1929

La lutte de l'Opposition communiste en U.R.S.S. : lettres diverses.


R. à Trotsky

19 octobre 1929


Vous avez bien fait de signer la déclaration des camarades de Saratov (Rakovsky et les autres), mais elle doit devenir le point de départ de la lutte, et non perte de temps ou fuite. La formule du "kerenskysme" à rebours" est plus valable que jamais. La situation m'apparaît comme suit : la politique actuelle ne peut durer longtemps. Ses objectifs immédiats sont a) d'anéantir Boukharine et ses amis haut placés, b) de pomper le maximum de grains par des mesures extraordi­naires. Il faut le faire pour pouvoir enfourcher le cheval boukharinien, c'est‑à‑dire laisser respirer les proprié­taires de grains et essayer de régulariser le marché à l'aide des fonds levés par les mesures extraordinaires. Mais rien de ce plan ne peut être exécuté; la pression des propriétaires de grains, les koulaks, empêchera le développement des manœuvres staliniennes. D'où l'hystérie, les crampes et l'impuissance qui caractérisent les mesures prises contre la fraction de Boukharine. Ce n'est pas pour rien que le plénum de juillet n'a pas eu lieu. Les stali­niens eux‑mêmes ont peur de l'instabilité de la situation qu'ils ont créée. Le plénum de novembre peut être important. On ne peut pas ne pas relever en passant que, bien qu'il se soit écoulé presque deux ans depuis le XV° congrès, personne n'a encore soufflé mot du XVI°. Cet espace de deux ans apparaît trop court. En tout cas, on ne convo­quera pas le XVI° congrès avant de pouvoir le mettre devant le fait accompli.
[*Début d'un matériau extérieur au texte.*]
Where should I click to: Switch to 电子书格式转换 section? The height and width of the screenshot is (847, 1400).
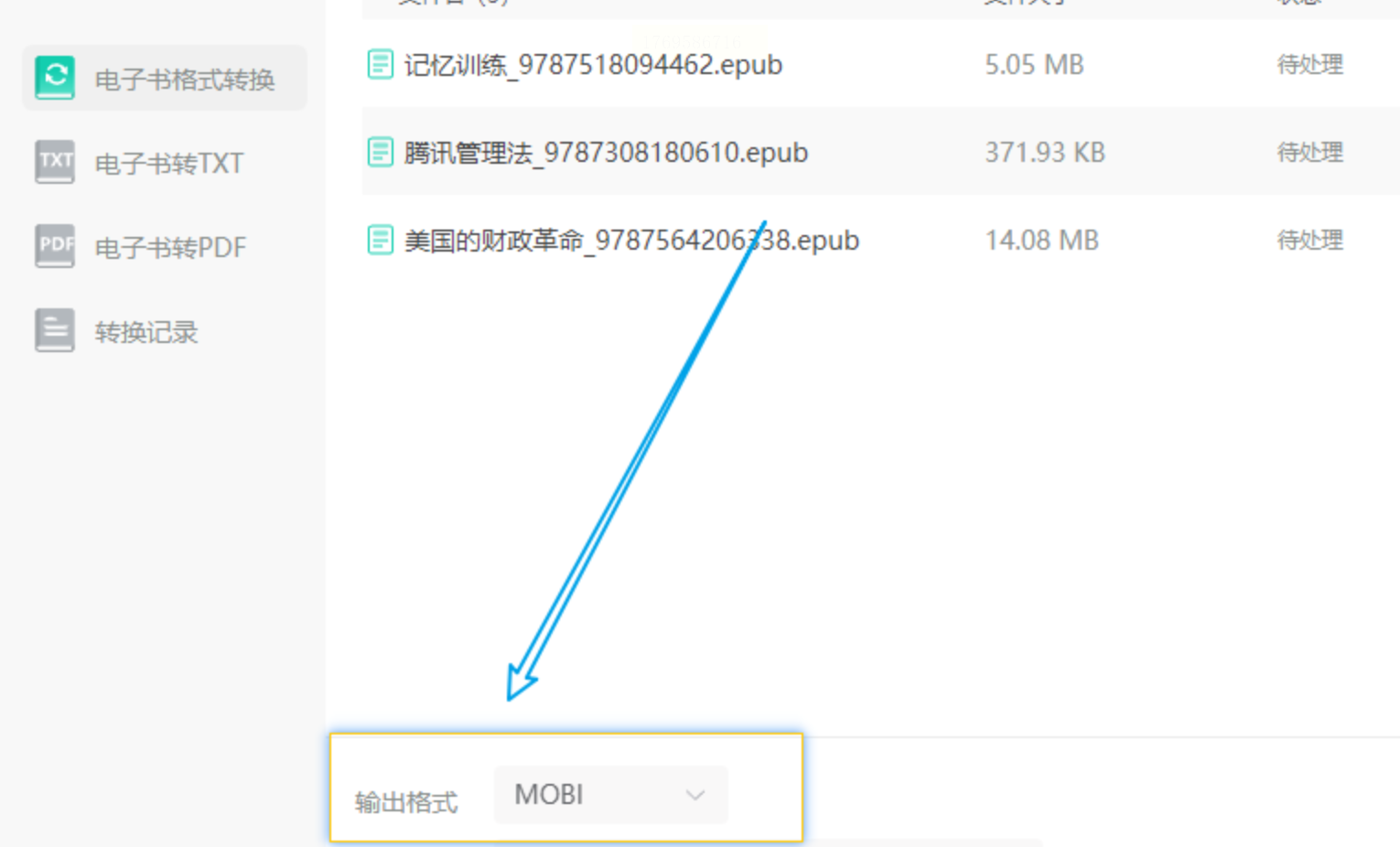[165, 79]
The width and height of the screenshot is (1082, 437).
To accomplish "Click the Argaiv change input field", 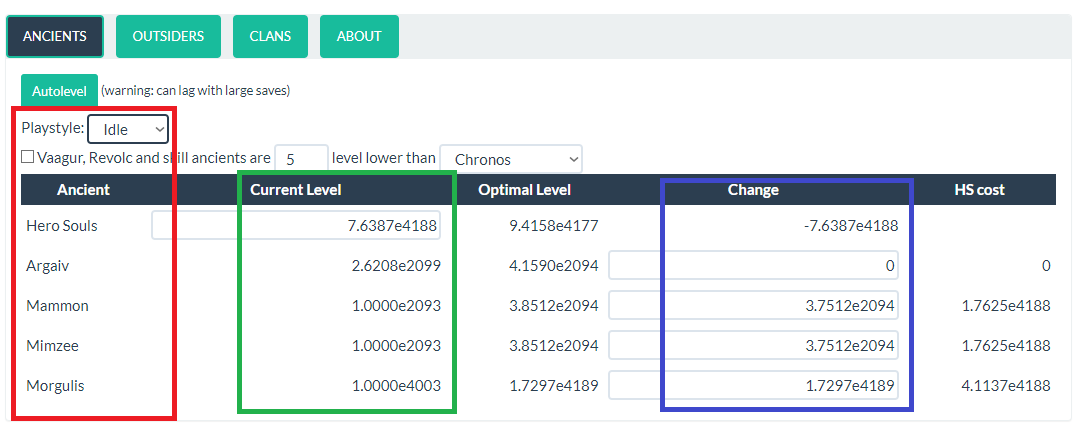I will pyautogui.click(x=753, y=266).
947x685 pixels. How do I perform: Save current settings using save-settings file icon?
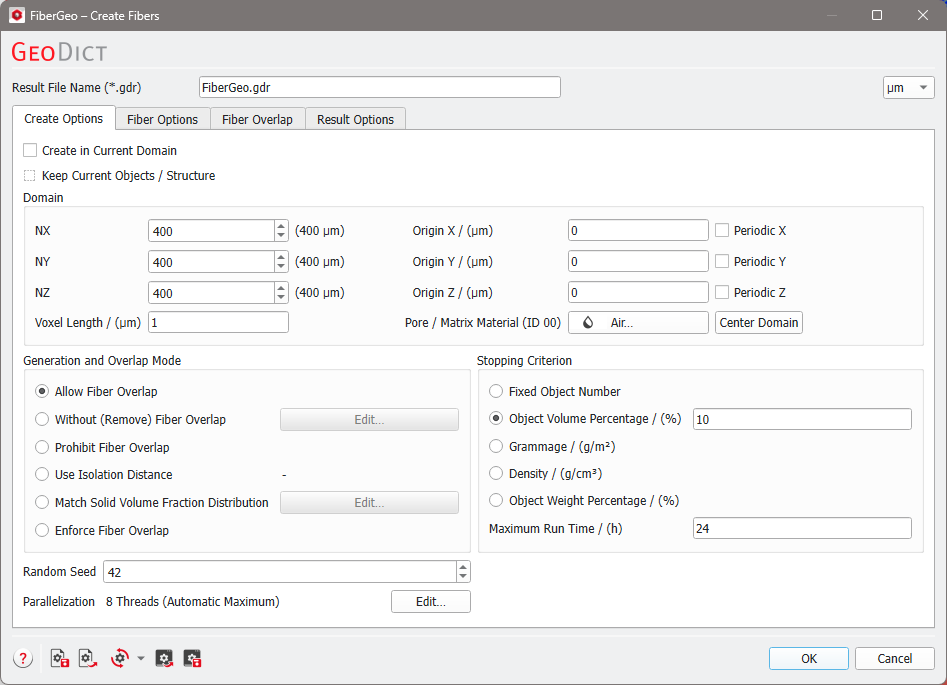pyautogui.click(x=59, y=658)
Si la droite n'est pas anéantie avant qu'ait mûri pour l'appareil la nécessité de battre en retraite devant le koulak, il me semble qu'une réconciliation entre les staliniens et la droite n'est pas à exclure. Staline peut facilement faire un geste en direction de Boukharine en désavouant l'un de ses subordonnés. C'est bien possible. On peut imaginer l'enthousiasme que cela soulèverait chez les thermidoriens dans et hors du parti et combien grandirait la confusion dans les rangs des fonctionnaires. Ces derniers, qui sont déjà pas mal épuisés, aimeraient bien prendre quelque repos. Certains rêvent même de voir Zinoviev et Kamenev se réconcilier avec la droite. Le silence significatif de ces deux‑là nourrit cette espérance.

Le point de départ du XIII° congrès sur les questions économiques était tout à fait juste. Si les développements avaient suivi cette ligne, nous n'aurions pas les monstrueuses contradictions économiques qui frappent durement aujourd'hui la classe ouvrière et provoquent son mécontentement. Mais cette position de 1923 a été suivie du zigzag de 1925 et du brutal tournant de la bureaucratie en 1928‑1929 . La résultat est que nous n'avons pas la moindre position politique solide pour résoudre nos tâches économiques. Les simples formules du Plan quinquennal n'offrent aucune solution. Il faut de bons rapports entre le parti et la classe, le prolétariat et les paysans pauvres et moyens. Une nouvelle orientation politique est indispensable, mais il faut pour cela libérer le parti des liens qui lui ficellent les pieds et les mains. Dans les conditions actuelles, la droite est automatiquement renforcée par le processus objectif. Nous ne pouvons nous renforcer nous-­mêmes que sur la base d'une évaluation juste et publique de l'ensemble du processus avec toutes ses contradictions.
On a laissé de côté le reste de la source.